I'm just glad he 'accelerated' out of here. I got the distinct impression that Trigg's style of management was to just renew old agreements, which simply wasn't enough in the long run. Consequently we stagnated and as a reflex he began to cut expenditure in our football department, leaving us towards the bottom of the league in that regard.
 
If the other stuff doesn't matter why worry about it all?
The Accounting Standards are more worried about Balance Sheet than Profit & Loss. Most attention is focussed on making sure Assets and Liabilities are valued appropriately. For liabilities, all stated in full, and for assets, all valued conservatively.

All Statutory Profit is, is the growth/reduction in the net asset position.

So our statutory loss means our net assets went down.

But what actually went down?
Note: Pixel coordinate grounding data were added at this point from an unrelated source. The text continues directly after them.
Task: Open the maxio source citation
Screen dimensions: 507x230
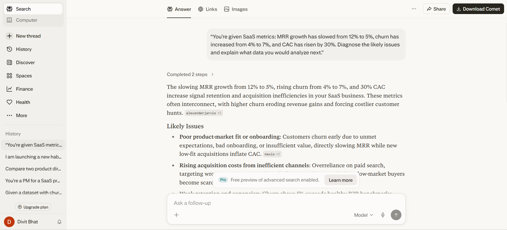Action: (x=272, y=154)
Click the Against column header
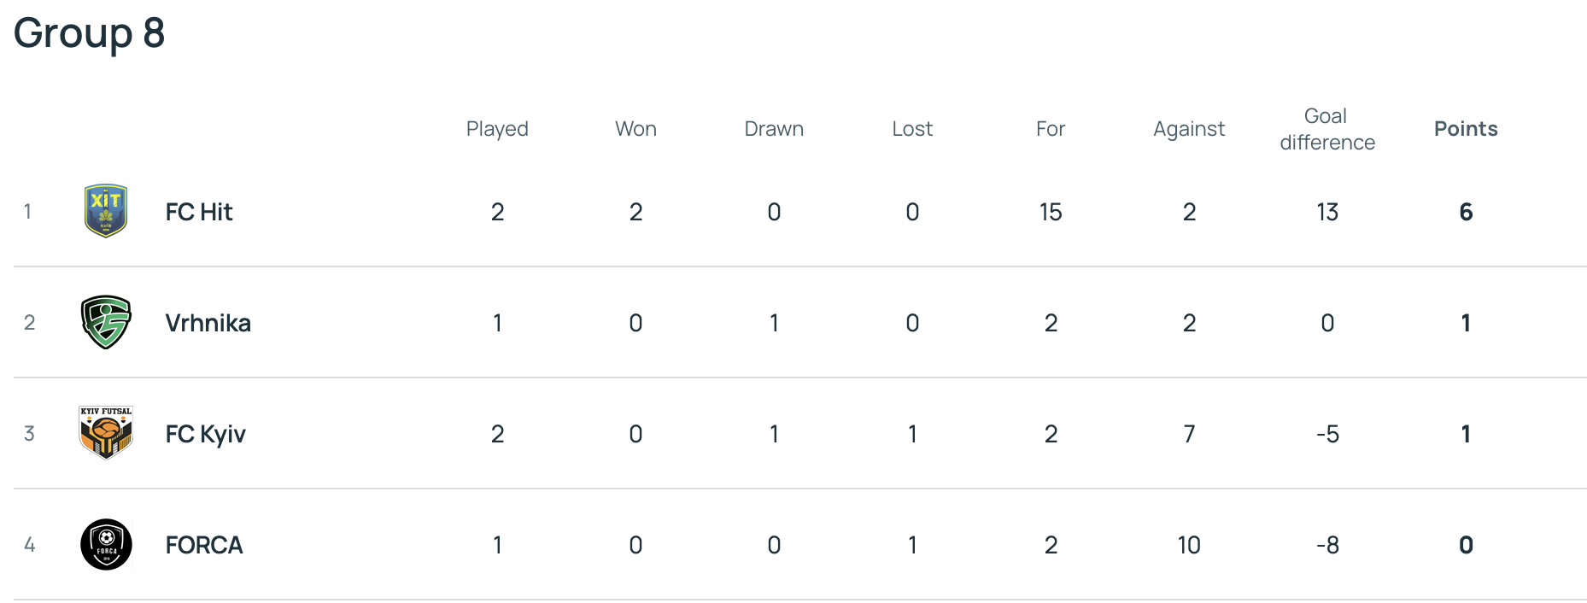Viewport: 1587px width, 603px height. click(x=1189, y=129)
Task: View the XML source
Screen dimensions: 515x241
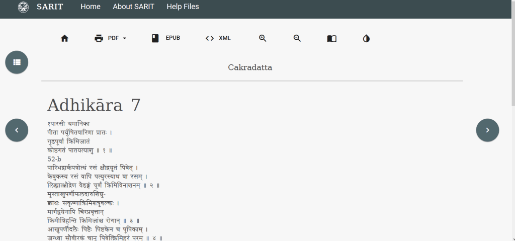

I don't know, they haven't release a Balance Sheet. But sounds like cash went up, don't think debt went down. May be some provisions, prepayments, accruals - and that's where accountant gets creative and organisations busting their nut to show any sort of profit will make adjustments to just get themselves over the line (know anyone like that?)

My guess is its all reduction in the Fixed Asset line, and if we don't have a need to maintain our Fixed Asset position, then the depreciation, amortisation, impairment of the fixed assets means SFA.
 
Because of non-cash items like say, depreciation, which are part of the accounting standards.

If I simplify it a touch, say the AFC makes revenues of $48.5M from ticket sales, sponsorships, merchandise. Say also that it costs them $47M in wages, player payments, admin, to run the club. That leaves them with $1.5M in operating profit, so basically $1.5M extra cash comes in the door every year.

But, for example:

We have a thing called depreciation, where we take the value of an asset we paid for - say a $20M training centre - and spread the apparent cost of using that asset over it's useful life, say 20 years. If we straight-line it, after 10 years it's only worth $10M, after 15 years it's only worth $5M (ignoring what we'd actually get for it on the market).

This depreciation is counted against our operating profit, so suddenly cash profit is still $1.5M (i.e., we've $1.5M more cash in the bank) but operating profit is $0.5M (because we took off $1M in depreciation).

The real trick, is making sure you take in enough cash, to be able to buy a new training centre in the future. That's why stat accounts are important - it's great to be making more cash, but if you're bringing in cash but don't make enough to replace the assets you're using to generate that cash, you're going to run into trouble when those assets fail.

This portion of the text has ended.